Start of Records to process

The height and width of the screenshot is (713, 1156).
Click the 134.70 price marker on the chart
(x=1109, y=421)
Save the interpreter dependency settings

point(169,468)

End of Records to process

> [Task description] Give all of the entries again, exactly.

> [Solution for this problem]
The height and width of the screenshot is (713, 1156).
Click the 134.70 price marker on the chart
(x=1109, y=421)
Save the interpreter dependency settings

point(169,468)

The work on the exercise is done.